SQL for the three tables created in dashdb showing all the fields in each table is here. Note there is no FK that I can see, the "_ID" fields are unique to each table.

SELECT ENDTIME,STARTTIME,USERID,UUID,V,"_ID","_REV" 
FROM <schemaname>.RANGER_DATA
where "_ID" = '579b56388aa56fd03a4fd0a9'

SELECT ARRAY_INDEX,ENDTIME,NAME,STARTTIME,TOTALPAUSEDMS,"_ID"
FROM <schemaname>.RANGER_DATA_MODES
where "_ID" = '579b56388aa56fd03a4fd0b1'

SELECT ARRAY_INDEX,AT,LOCATION_BATTERY_IS_CHARGING,LOCATION_BATTERY_LEVEL,LOCATION_COORDS_ACCURACY,LOCATION_COORDS_ALTITUDE,LOCATION_COORDS_HEADING,LOCATION_COORDS_LATITUDE,LOCATION_COORDS_LONGITUDE,LOCATION_COORDS_SPEED,RANGER_DATA_MODES,"_ID" 
FROM <schemaname>.RANGER_DATA_MODES_LOCATIONS
where "_ID" = '579b56388aa56fd03a4fd0b0'

Solution

  • Cloudant uses _id for its UID for each document.
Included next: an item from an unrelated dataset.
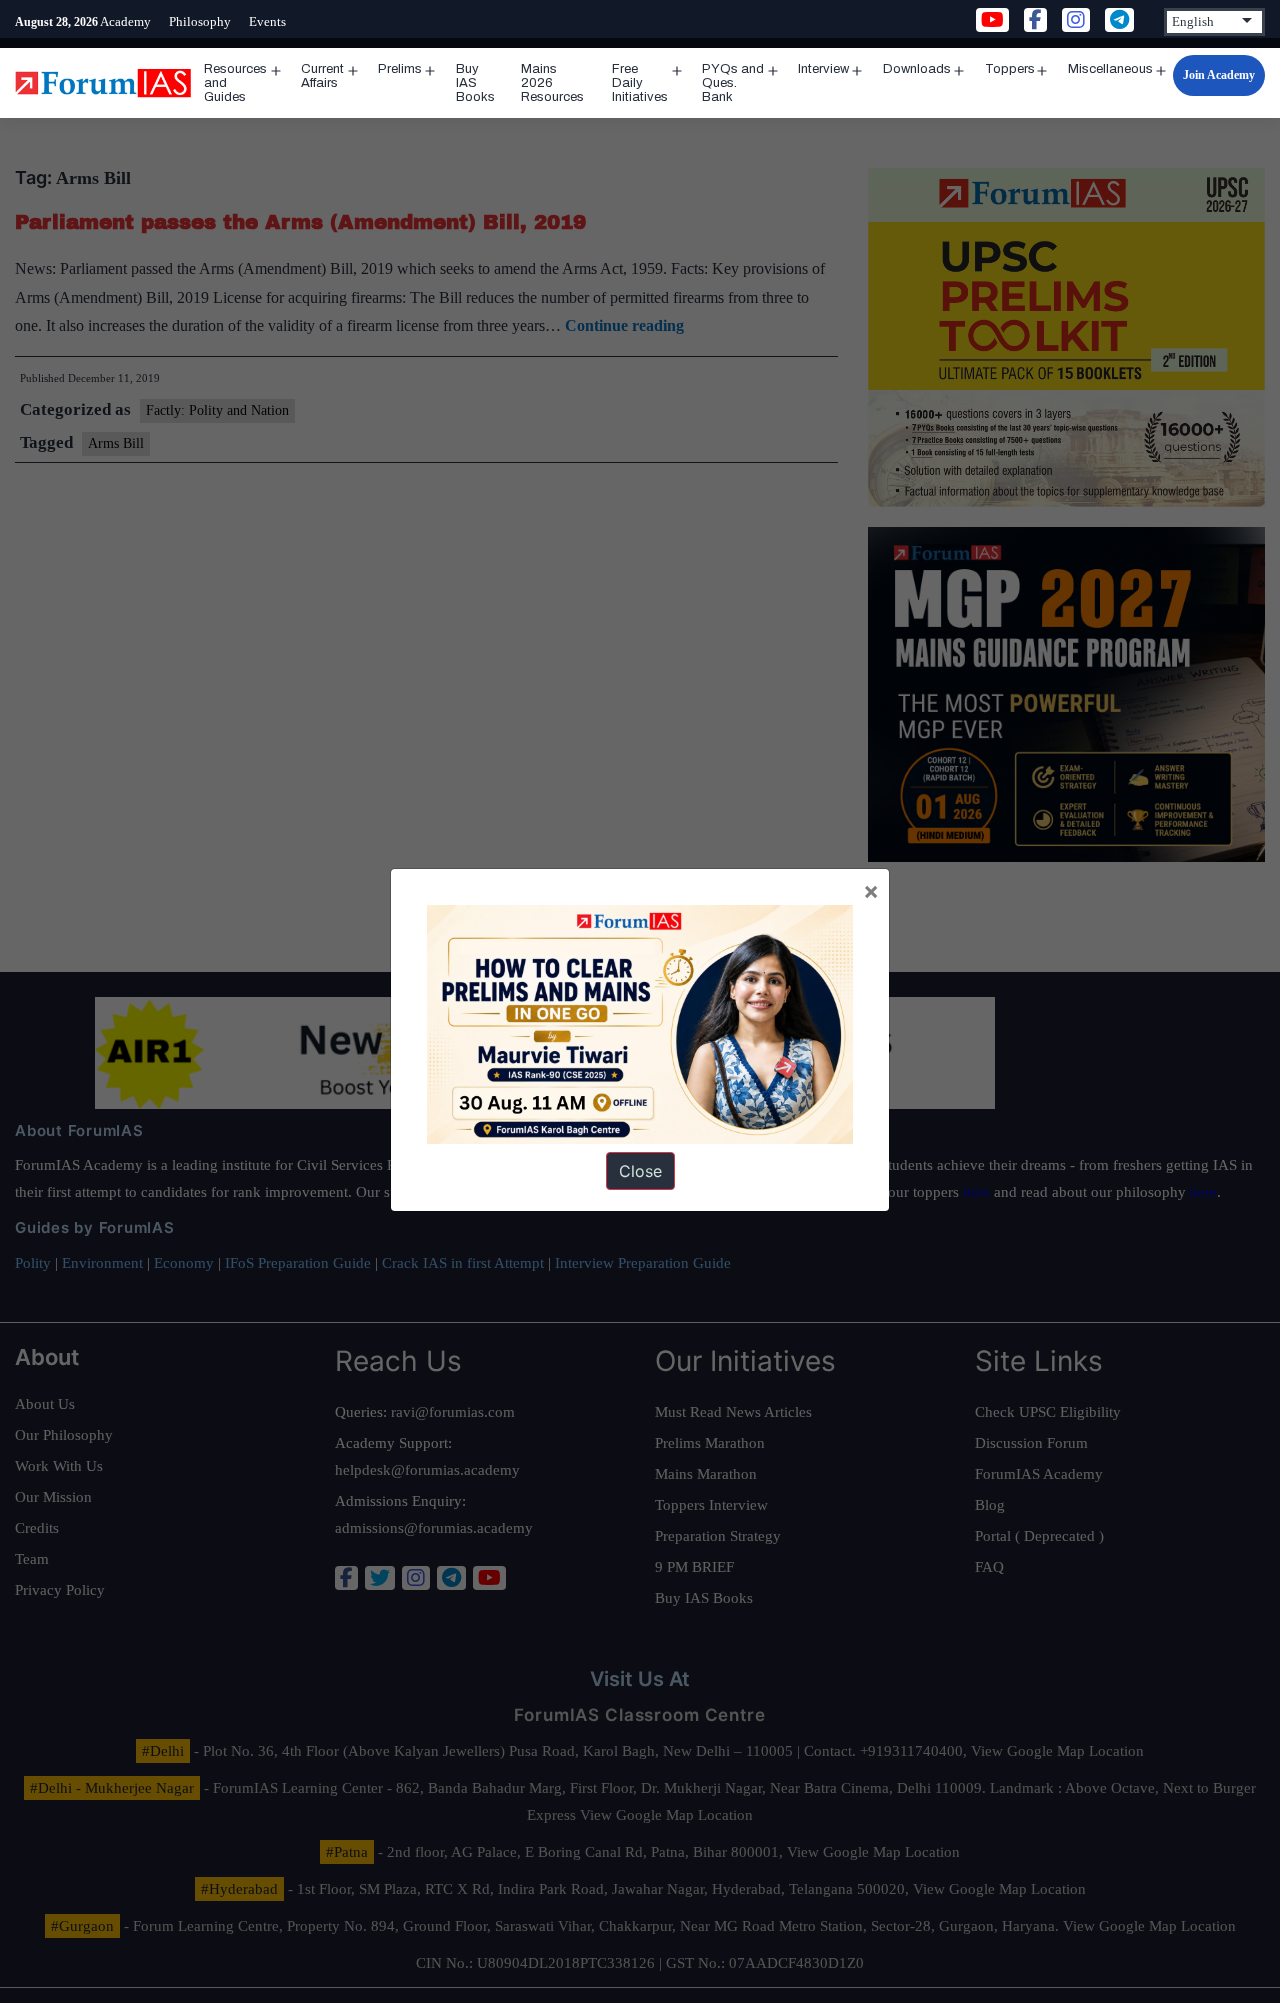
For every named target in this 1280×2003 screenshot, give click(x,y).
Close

It seems that the warehousing task iterates over these documents and assumes that there is a new document every time it sees a new _id.

    Because you're using _id in your modes and locations this will produce an undesired result in the SQL DB.

    Renaming your _id in modes and locations to something else should fix the problem.